# [REQUIRED WORK]
The lines below that include the word "tweet" are to be reported.
——————
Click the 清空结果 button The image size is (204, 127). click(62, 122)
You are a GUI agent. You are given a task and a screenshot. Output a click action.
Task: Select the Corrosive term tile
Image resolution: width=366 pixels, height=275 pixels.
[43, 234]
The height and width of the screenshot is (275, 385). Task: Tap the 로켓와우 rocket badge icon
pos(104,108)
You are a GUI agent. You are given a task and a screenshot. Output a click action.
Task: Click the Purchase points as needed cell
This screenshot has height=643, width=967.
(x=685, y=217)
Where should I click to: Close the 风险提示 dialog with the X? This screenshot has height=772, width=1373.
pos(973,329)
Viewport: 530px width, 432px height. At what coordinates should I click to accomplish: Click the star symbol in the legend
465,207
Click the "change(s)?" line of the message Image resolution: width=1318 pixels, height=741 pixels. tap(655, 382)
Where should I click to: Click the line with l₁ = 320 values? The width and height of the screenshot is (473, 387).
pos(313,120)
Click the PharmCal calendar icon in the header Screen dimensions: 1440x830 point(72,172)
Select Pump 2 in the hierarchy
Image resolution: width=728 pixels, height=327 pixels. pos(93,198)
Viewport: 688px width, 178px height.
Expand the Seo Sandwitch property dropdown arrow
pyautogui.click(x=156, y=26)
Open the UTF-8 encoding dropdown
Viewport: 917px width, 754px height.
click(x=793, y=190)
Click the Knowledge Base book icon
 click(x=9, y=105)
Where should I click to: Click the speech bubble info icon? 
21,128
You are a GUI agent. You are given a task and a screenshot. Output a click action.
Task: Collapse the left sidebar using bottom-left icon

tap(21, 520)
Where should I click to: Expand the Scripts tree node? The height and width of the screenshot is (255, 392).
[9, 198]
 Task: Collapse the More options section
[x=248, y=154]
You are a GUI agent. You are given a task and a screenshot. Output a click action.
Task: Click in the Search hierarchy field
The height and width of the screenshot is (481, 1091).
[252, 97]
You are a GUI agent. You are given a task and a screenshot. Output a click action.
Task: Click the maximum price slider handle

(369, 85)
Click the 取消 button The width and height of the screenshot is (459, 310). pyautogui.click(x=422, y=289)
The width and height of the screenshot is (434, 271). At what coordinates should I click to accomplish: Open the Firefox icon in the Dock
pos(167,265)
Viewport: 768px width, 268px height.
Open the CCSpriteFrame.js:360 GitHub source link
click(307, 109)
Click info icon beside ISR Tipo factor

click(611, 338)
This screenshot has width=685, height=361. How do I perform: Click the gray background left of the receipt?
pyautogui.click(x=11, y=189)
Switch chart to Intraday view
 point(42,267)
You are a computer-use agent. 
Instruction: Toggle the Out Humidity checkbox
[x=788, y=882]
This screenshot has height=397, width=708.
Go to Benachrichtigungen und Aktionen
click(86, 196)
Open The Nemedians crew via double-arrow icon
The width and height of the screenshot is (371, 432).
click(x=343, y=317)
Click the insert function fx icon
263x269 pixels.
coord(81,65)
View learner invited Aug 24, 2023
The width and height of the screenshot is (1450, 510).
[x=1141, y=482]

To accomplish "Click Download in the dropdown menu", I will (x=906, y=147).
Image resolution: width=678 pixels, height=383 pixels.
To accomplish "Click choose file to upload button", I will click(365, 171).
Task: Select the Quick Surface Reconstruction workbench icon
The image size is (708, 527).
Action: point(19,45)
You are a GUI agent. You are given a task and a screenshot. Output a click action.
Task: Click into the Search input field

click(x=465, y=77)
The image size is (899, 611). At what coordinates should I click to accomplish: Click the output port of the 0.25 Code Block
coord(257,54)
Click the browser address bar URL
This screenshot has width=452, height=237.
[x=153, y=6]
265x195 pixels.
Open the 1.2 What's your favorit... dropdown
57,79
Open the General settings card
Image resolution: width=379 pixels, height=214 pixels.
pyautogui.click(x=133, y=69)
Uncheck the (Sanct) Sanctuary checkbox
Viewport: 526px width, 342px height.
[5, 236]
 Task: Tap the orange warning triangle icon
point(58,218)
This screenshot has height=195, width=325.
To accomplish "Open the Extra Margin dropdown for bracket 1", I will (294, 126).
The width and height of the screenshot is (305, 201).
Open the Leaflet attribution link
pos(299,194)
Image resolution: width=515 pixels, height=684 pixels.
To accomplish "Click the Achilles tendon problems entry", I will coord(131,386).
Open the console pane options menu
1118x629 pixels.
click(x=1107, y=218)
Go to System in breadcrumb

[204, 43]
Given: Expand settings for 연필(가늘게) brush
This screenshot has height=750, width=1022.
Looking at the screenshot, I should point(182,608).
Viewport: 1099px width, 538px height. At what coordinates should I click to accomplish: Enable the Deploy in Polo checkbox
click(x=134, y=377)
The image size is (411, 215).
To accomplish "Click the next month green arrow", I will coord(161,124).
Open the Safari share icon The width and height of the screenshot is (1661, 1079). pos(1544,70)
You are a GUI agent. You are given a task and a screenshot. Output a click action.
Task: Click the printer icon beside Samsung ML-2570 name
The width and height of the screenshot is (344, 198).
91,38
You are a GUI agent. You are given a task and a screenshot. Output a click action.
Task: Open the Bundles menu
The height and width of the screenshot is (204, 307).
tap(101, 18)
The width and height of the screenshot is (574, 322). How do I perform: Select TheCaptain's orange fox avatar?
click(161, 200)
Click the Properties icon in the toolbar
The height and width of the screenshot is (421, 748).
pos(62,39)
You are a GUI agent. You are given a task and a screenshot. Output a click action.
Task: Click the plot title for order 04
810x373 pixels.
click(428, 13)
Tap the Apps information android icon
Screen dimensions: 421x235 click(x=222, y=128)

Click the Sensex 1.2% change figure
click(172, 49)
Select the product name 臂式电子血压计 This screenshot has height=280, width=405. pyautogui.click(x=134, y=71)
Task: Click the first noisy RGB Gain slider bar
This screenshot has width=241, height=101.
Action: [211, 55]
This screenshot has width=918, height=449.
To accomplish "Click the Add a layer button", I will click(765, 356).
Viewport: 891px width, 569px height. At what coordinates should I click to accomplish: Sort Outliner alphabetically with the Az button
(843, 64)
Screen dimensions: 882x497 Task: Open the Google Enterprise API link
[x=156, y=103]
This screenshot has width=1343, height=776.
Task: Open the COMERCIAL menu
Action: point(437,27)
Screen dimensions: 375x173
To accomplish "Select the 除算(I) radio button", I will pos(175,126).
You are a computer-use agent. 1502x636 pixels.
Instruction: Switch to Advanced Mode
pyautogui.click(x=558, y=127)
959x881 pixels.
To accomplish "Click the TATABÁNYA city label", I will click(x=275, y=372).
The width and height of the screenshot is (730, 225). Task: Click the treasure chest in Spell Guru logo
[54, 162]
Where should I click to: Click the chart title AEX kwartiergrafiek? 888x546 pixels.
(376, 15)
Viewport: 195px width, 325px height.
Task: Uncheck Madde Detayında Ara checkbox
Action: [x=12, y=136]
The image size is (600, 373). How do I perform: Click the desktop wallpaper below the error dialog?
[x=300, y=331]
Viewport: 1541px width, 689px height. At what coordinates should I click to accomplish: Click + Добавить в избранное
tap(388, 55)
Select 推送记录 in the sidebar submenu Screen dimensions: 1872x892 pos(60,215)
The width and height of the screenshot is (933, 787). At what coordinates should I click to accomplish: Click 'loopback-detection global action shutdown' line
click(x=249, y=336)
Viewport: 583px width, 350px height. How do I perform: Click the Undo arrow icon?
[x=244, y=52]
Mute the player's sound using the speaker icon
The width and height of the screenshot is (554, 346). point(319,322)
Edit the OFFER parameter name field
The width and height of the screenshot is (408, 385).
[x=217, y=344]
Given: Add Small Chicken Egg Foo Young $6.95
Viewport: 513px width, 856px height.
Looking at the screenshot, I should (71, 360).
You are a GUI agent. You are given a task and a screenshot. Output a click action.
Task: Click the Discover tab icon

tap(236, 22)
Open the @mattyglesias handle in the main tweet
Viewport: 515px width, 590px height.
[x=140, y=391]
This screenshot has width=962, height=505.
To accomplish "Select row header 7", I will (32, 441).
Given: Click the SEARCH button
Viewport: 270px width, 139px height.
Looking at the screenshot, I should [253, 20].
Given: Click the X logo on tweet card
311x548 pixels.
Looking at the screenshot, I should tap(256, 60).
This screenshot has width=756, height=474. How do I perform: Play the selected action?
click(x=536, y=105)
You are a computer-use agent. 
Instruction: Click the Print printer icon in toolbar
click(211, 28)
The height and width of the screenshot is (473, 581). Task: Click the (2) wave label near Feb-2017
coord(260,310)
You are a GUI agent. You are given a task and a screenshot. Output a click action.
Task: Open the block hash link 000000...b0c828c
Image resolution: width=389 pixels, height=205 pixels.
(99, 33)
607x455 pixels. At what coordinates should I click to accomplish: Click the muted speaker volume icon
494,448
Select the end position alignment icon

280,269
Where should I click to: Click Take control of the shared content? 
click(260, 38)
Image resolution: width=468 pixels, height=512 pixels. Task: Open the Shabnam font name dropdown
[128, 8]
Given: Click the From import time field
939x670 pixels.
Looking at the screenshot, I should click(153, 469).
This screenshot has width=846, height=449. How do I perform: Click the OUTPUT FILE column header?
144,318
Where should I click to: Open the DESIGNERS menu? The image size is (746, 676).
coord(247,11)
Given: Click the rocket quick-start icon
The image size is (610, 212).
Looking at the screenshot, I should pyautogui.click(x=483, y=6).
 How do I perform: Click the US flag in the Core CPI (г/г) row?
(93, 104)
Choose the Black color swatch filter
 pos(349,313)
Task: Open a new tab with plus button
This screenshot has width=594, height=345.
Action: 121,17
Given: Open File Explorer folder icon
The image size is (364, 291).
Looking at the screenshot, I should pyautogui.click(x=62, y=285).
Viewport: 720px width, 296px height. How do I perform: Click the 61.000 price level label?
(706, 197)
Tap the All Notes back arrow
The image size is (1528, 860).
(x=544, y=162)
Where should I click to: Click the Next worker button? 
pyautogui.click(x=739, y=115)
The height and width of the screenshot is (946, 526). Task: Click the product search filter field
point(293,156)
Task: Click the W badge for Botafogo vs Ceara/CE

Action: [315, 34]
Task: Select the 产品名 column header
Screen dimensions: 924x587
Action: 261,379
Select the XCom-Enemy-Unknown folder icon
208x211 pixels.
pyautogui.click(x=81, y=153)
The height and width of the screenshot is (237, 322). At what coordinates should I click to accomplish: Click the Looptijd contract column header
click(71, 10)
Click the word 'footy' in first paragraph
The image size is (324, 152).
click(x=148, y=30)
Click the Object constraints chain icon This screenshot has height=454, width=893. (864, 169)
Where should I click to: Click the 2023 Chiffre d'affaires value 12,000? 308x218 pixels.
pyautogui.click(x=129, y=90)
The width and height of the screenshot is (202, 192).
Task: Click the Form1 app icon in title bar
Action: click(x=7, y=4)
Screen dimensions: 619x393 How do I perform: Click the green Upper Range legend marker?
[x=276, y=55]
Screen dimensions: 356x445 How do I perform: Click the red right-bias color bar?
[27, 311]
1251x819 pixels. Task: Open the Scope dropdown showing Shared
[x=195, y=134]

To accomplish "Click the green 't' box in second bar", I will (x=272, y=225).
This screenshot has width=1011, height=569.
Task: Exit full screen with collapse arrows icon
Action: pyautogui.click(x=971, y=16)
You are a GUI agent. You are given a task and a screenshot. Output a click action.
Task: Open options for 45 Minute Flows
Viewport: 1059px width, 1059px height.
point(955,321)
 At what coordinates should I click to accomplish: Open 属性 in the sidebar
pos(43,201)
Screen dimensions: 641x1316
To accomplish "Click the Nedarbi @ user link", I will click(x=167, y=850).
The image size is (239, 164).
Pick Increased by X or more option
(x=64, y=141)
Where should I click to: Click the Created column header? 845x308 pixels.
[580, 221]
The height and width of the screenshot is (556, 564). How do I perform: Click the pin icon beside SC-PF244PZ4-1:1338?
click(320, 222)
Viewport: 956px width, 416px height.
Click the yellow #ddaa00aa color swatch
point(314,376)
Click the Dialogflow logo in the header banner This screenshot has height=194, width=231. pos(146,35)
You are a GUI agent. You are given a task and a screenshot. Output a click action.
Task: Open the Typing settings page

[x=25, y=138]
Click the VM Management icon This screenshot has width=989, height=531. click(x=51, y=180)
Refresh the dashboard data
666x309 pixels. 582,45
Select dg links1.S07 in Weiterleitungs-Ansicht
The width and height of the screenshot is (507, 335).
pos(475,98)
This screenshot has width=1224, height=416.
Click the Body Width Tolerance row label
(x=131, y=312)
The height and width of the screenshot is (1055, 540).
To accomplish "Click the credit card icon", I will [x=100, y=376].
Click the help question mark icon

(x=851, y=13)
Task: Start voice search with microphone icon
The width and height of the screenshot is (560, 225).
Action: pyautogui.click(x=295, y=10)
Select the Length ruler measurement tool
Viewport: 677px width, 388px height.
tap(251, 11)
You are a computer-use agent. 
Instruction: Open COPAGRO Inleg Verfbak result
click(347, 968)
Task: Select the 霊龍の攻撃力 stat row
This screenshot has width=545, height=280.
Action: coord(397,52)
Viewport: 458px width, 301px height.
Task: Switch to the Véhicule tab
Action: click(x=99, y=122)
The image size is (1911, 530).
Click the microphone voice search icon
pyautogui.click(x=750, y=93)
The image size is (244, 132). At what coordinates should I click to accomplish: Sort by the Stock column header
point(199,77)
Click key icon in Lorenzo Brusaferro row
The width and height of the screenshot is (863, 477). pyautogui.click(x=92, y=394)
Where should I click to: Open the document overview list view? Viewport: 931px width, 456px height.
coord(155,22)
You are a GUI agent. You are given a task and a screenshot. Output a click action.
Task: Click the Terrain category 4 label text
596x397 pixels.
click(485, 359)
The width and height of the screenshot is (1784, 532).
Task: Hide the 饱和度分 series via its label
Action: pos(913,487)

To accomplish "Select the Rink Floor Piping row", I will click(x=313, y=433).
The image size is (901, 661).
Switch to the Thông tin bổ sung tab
——————
# [OUTPUT]
Open the @mattyglesias handle in the main tweet
Given: Click the X logo on tweet card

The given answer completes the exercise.